引用文:
━━━━━━━━━━━━━━━━━━━━━━━━━━━━━━

配向構造を持った液晶性高分子材料は、異方的イオン伝導性、および自立性を併せ持つ新しいイオン機能材料となったが、これら高分子の巨視的な配向構造は、いったん崩れてしまうと、その回復が非常に困難であると考えられる。そこで、配向特性に優れた低分子量のイオン伝導性液晶を高分子のネットワーク内に膨潤させることによって、自立特性に優れ、動的に配向構造を回復させることが可能な異方的イオン伝導性液晶化学ゲルの開発を行った。

エチレンオキシド鎖・メソゲン部位を有するブロック型の低分子液晶と、それに類似した構造をもつ二官能モノマーを同時に設計・合成した。これらの化合物とリチウム塩との複合体は、様々な混合比においてスメクチック液晶相を示した。液晶相において配向させた試料に対して光照射を行うことで、二官能モノマーの重合反応を行った。これにより、異方的イオン伝導性を示す低分子液晶を溶媒とした液晶化学ゲルの作製に成功した。このゲルは低分子量成分とポリマーネットワークがミクロ相分離した構造を形成しており、巨視的にはフィルム状の固体材料となった。このゲルは、均一配向した低分子液晶のナノ相分離構造に基づく異方的イオン伝導性を示した。また、得られたポリマーネットワークは元の配向構造を反映しており、この配向したネットワーク中では膨潤した低分子液晶が熱可逆的に配向構造を回復させることもわかった。このように、ナノ相分離構造、およびミクロ相分離構造を階層的に巨視的な秩序まで組み上げることにより、自立性・異方的イオン伝導性・配向構造回復能を併せ持った新しい液晶性複合材料の開発に成功した。

━━━━━━━━━━━━━━━━━━━━━━━━━━━━━━

データ抜粋:
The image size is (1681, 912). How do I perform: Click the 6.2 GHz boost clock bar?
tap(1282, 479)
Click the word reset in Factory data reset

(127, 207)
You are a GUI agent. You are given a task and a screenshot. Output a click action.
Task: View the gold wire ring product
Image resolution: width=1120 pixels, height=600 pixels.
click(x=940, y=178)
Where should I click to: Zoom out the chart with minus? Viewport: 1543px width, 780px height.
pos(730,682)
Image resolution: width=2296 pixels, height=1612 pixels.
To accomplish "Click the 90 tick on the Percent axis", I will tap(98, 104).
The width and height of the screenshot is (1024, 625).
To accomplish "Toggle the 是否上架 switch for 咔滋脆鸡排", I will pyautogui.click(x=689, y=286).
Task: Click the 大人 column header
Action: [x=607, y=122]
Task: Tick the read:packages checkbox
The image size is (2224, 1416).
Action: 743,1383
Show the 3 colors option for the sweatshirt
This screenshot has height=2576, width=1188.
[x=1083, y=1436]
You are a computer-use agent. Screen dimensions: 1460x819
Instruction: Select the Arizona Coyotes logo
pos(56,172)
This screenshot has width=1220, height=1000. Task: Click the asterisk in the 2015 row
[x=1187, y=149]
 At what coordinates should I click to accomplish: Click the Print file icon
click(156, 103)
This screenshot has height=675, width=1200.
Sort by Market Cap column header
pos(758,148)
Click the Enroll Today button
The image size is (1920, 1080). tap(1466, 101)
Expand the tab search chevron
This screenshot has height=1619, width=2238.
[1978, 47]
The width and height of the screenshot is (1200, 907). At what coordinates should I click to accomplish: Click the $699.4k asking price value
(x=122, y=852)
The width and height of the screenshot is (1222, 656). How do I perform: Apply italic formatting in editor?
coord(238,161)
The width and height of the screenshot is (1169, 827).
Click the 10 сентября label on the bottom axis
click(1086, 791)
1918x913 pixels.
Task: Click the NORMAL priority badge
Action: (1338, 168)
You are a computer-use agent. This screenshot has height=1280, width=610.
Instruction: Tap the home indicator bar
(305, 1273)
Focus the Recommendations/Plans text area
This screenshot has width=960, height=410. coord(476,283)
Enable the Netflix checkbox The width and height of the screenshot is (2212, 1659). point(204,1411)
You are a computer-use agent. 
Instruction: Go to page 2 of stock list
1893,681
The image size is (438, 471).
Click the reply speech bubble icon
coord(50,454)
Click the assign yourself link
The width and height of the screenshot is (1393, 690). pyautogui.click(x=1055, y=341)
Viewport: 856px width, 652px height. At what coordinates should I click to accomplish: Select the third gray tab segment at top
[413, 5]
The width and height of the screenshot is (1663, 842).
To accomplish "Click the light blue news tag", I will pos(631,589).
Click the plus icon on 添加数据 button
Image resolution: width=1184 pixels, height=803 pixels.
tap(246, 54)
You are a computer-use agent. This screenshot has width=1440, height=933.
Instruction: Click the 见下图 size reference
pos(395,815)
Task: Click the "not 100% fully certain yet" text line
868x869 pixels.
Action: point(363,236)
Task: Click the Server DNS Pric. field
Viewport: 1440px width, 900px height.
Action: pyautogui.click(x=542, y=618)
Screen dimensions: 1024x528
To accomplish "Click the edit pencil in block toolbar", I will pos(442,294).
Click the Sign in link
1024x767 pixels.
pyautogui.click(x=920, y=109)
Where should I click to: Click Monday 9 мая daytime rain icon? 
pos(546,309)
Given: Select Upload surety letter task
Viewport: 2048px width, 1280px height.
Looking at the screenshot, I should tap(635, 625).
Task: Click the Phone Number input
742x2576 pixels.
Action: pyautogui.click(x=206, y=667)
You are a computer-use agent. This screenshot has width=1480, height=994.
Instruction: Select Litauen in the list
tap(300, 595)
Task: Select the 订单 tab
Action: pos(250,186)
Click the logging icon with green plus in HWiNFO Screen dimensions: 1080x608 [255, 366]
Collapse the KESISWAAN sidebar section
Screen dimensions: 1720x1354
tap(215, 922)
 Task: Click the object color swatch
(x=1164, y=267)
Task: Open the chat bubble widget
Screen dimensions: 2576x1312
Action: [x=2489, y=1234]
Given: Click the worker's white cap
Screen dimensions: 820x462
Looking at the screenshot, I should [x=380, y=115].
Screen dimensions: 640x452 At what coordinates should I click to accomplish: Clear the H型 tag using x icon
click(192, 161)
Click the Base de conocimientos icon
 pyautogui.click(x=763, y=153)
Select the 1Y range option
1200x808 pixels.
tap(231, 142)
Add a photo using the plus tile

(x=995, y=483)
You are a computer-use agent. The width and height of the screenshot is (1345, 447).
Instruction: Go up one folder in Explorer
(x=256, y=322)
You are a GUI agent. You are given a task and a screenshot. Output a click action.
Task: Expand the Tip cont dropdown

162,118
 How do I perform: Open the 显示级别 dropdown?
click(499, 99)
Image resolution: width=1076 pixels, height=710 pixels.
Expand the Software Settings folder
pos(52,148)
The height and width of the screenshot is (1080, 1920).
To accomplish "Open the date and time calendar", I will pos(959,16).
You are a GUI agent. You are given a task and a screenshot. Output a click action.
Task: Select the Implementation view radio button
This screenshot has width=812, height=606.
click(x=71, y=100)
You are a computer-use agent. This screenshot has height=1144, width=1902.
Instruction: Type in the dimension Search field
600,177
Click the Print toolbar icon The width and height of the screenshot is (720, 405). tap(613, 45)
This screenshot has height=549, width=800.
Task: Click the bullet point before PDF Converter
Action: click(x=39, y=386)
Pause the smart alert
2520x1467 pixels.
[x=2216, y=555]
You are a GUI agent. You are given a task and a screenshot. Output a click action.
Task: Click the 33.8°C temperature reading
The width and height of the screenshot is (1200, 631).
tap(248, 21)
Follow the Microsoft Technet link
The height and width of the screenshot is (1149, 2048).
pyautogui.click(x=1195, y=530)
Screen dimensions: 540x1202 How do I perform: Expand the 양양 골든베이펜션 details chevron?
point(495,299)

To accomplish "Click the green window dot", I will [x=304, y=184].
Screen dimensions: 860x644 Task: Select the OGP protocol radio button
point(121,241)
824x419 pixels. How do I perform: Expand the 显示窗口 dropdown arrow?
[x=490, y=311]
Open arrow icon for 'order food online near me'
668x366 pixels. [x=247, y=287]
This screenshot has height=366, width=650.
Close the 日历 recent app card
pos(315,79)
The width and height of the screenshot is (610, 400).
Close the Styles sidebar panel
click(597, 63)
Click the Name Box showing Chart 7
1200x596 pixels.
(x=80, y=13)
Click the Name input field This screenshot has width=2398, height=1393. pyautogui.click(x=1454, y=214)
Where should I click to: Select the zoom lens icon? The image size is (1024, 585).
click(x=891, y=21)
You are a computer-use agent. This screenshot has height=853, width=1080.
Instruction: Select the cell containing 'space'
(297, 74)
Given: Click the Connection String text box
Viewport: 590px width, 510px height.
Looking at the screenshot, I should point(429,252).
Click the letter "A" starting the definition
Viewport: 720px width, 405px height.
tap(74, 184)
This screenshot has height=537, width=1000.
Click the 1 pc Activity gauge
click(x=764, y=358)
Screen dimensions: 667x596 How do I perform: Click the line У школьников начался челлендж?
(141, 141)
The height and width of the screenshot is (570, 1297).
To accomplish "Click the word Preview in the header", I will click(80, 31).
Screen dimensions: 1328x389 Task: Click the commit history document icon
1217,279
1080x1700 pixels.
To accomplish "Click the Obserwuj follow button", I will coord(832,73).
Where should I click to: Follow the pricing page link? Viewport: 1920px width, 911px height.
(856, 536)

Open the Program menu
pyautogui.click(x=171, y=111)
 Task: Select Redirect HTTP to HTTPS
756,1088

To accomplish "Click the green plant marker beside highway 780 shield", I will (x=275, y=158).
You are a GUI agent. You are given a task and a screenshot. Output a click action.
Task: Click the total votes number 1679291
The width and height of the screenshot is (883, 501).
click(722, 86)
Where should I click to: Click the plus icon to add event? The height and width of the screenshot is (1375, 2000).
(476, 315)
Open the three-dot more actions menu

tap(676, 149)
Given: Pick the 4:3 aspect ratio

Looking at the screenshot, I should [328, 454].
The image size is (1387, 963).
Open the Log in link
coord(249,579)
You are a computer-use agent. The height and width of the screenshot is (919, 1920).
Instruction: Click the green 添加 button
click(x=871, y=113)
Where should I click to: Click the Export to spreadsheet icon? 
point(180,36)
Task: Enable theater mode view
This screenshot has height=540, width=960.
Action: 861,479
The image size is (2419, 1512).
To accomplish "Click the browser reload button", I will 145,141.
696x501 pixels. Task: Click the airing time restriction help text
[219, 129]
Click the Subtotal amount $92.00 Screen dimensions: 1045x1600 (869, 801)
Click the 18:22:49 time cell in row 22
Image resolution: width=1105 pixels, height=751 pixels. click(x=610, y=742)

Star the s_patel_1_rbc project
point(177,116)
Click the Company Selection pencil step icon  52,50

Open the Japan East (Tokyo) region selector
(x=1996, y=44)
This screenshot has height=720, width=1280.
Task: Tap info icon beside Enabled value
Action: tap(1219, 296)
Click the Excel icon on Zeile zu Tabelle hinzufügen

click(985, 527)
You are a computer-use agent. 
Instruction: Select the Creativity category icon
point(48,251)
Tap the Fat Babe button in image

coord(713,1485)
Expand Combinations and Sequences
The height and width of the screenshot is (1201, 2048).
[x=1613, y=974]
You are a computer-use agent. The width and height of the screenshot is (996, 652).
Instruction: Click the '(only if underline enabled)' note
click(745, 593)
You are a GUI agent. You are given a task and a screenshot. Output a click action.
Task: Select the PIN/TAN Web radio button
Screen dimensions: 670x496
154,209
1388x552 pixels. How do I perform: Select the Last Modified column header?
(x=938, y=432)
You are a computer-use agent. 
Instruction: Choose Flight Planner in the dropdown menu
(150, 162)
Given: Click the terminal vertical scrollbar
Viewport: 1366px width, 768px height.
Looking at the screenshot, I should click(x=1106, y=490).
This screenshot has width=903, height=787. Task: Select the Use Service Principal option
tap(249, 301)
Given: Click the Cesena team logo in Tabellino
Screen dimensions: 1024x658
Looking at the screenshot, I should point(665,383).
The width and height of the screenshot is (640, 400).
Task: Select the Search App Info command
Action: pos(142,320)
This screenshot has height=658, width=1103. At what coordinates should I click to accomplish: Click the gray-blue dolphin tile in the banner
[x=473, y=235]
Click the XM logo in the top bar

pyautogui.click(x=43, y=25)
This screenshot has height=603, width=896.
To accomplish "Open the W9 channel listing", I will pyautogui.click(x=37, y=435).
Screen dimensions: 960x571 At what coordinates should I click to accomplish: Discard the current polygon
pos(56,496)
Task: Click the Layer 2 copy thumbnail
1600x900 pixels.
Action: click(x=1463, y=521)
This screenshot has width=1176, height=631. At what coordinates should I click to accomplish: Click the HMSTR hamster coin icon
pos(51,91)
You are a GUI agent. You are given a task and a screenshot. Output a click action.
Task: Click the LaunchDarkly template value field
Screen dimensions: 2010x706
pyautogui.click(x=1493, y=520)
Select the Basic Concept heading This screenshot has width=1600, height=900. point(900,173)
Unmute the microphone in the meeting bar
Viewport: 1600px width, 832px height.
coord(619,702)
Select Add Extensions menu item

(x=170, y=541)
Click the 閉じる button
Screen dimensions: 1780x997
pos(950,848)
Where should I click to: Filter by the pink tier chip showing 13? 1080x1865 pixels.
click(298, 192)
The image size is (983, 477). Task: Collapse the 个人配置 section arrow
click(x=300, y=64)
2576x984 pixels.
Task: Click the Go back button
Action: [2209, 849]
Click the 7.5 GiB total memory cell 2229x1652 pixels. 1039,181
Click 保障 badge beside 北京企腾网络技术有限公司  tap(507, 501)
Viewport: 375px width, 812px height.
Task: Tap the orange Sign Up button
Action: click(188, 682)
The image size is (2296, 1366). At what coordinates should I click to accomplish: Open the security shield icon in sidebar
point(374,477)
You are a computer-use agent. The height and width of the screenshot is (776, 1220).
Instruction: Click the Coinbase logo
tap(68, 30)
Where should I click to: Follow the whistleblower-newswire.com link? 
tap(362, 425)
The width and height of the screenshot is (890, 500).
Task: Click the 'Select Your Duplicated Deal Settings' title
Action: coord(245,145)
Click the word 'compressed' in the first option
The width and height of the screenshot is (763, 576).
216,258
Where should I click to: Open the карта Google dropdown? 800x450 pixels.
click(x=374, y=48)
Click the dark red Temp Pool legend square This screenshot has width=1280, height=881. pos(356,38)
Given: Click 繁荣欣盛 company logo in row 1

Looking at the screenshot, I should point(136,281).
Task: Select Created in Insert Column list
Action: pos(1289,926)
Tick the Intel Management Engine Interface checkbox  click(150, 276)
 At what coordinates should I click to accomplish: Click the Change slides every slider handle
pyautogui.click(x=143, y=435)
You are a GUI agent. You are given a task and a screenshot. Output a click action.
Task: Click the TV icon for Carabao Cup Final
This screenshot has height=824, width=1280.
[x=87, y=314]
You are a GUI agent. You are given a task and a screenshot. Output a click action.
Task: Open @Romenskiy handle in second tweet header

━━━━━━━━━━━━━━━━━━━━━━━━━━━━━━

課題の説明: 液晶化学ゲルについての文章のうち、「配向構造を持った液晶性高分子」と「性複合材料の開発に成功した。」の間を両端も含めて一字一句変えずに出力せよ。

問題の解答:
配向構造を持った液晶性高分子材料は、異方的イオン伝導性、および自立性を併せ持つ新しいイオン機能材料となったが、これら高分子の巨視的な配向構造は、いったん崩れてしまうと、その回復が非常に困難であると考えられる。そこで、配向特性に優れた低分子量のイオン伝導性液晶を高分子のネットワーク内に膨潤させることによって、自立特性に優れ、動的に配向構造を回復させることが可能な異方的イオン伝導性液晶化学ゲルの開発を行った。

エチレンオキシド鎖・メソゲン部位を有するブロック型の低分子液晶と、それに類似した構造をもつ二官能モノマーを同時に設計・合成した。これらの化合物とリチウム塩との複合体は、様々な混合比においてスメクチック液晶相を示した。液晶相において配向させた試料に対して光照射を行うことで、二官能モノマーの重合反応を行った。これにより、異方的イオン伝導性を示す低分子液晶を溶媒とした液晶化学ゲルの作製に成功した。このゲルは低分子量成分とポリマーネットワークがミクロ相分離した構造を形成しており、巨視的にはフィルム状の固体材料となった。このゲルは、均一配向した低分子液晶のナノ相分離構造に基づく異方的イオン伝導性を示した。また、得られたポリマーネットワークは元の配向構造を反映しており、この配向したネットワーク中では膨潤した低分子液晶が熱可逆的に配向構造を回復させることもわかった。このように、ナノ相分離構造、およびミクロ相分離構造を階層的に巨視的な秩序まで組み上げることにより、自立性・異方的イオン伝導性・配向構造回復能を併せ持った新しい液晶性複合材料の開発に成功した。